◆ **Text segment**

By
Cindy Abole
Public Relations
For centuries, Greeks and
people from other Mediterranean cultures have prized olive oil for its
use in cooking, fuel, and culinary and medicinal medicine. Olive oil
makes a positive impact on health and offers other benefits such as
lowering the risk of heart disease and cancer as well as preventive
effects for people diagnosed with diabetes and other illnesses.
Dr. Ashley Cowart
These findings are of
special interest to biochemist L. Ashley Cowart, Ph.D., and her
colleagues. Cowart, assistant professor in the Department of
Biochemistry and Molecular Biology, has focused her research on
characterizing how saturated fat affects sphingolipid metabolism in
diabetes and the metabolic syndrome since 2005. Sphingolipids are a
class of lipid molecules that have been shown to regulate signaling
pathways that mediate cell growth, cell death and cell aging.
Specifically, the sphingolipid ceramide has been shown to cause insulin
resistance in muscle cells.
In 2009, Cowart and Wei Hu, Ph.D., broadened the scope of her research
to investigate not only how saturated fats drive ceramide synthesis,
but how unsaturated fats, specifically oleate, can prevent ceramide
synthesis. Her findings were published in the Journal of Biological
Chemistry and in an editorial comment on the Nature Publishing Group's
Lipodomics Gateway April 27.
For this project, Cowart's
team aimed to determine how fats regulate ceramide synthesis and
insulin resistance and the role this process might play in Type 2
diabetes. She found that while saturated fat increased ceramides and
caused insulin resistance, oleate could completely block ceramide
generation that resulted from saturated fat, and this prevented
saturated fat-induced insulin resistance.

◆ **Listed entries**
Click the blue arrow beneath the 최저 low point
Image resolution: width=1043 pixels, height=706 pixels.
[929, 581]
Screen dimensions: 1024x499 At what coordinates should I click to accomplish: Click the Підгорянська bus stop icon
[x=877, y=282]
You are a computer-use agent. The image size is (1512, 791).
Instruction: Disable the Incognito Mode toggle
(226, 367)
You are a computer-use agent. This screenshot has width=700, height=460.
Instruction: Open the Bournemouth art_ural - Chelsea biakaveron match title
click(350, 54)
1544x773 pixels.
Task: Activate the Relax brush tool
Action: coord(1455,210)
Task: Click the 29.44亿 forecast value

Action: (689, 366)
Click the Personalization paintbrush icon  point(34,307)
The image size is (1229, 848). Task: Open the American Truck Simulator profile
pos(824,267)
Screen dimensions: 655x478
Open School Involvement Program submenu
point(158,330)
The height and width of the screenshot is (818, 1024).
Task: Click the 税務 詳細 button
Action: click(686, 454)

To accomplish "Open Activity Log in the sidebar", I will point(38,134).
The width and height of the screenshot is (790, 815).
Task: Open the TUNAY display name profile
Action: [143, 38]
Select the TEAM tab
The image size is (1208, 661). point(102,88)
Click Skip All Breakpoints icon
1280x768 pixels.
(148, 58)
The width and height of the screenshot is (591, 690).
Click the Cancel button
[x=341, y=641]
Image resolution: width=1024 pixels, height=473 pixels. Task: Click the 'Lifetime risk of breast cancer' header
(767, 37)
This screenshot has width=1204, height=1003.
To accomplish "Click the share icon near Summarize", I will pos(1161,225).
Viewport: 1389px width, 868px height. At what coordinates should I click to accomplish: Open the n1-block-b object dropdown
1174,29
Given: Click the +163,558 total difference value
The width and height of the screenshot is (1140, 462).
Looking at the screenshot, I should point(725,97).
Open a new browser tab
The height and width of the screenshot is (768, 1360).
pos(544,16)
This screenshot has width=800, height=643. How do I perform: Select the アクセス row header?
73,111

◆ **Task description**
Copy word for word the part of the olive oil article that begins with the words containing "Dr. Ashley Cowart" and ends with "and cell aging.". Work only from the olive oil article.

◆ **Solution to this problem**
Dr. Ashley Cowart
These findings are of
special interest to biochemist L. Ashley Cowart, Ph.D., and her
colleagues. Cowart, assistant professor in the Department of
Biochemistry and Molecular Biology, has focused her research on
characterizing how saturated fat affects sphingolipid metabolism in
diabetes and the metabolic syndrome since 2005. Sphingolipids are a
class of lipid molecules that have been shown to regulate signaling
pathways that mediate cell growth, cell death and cell aging.